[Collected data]
-----
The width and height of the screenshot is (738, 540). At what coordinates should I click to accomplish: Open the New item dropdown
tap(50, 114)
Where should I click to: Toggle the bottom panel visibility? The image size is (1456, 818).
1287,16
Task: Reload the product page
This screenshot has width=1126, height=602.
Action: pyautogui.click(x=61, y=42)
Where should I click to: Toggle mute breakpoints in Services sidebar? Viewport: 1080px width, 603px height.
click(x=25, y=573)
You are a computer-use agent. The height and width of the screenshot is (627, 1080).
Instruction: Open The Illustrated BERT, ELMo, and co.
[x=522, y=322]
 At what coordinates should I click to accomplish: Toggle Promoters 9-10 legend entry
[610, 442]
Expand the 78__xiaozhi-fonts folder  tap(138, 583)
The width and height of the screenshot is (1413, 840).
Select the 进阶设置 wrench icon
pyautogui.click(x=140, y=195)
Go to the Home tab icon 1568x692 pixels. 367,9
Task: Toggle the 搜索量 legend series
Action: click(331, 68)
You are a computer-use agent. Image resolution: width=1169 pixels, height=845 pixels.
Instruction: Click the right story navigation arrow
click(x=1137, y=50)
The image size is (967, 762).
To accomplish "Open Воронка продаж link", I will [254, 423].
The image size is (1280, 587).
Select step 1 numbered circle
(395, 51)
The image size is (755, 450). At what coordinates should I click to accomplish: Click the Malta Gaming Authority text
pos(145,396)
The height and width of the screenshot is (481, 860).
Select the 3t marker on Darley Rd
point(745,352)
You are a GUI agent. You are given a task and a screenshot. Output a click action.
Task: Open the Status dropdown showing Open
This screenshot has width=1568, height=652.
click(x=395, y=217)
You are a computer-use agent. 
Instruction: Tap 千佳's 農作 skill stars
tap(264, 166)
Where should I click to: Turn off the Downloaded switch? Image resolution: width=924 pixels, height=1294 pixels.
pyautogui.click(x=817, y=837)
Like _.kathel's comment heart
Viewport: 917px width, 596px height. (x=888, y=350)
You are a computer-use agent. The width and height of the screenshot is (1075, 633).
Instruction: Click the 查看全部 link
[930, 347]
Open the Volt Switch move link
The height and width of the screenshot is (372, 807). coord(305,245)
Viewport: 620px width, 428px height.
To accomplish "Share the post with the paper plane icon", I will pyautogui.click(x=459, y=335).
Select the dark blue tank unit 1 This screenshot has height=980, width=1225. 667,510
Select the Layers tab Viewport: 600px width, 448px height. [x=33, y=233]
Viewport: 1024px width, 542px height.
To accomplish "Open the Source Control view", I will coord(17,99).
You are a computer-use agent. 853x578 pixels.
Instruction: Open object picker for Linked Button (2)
-----
ABOUT THIS EXERCISE:
In the entries above, find each line that has the word "agent". Copy it.

WRITTEN REPLY:
You are a computer-use agent. The height and width of the screenshot is (627, 1080).
You are a computer-use agent. Image resolution: width=1169 pixels, height=845 pixels.
You are a GUI agent. You are given a task and a screenshot. Output a click action.
You are a computer-use agent. 
You are a computer-use agent. The width and height of the screenshot is (1075, 633).
You are a computer-use agent. 853x578 pixels.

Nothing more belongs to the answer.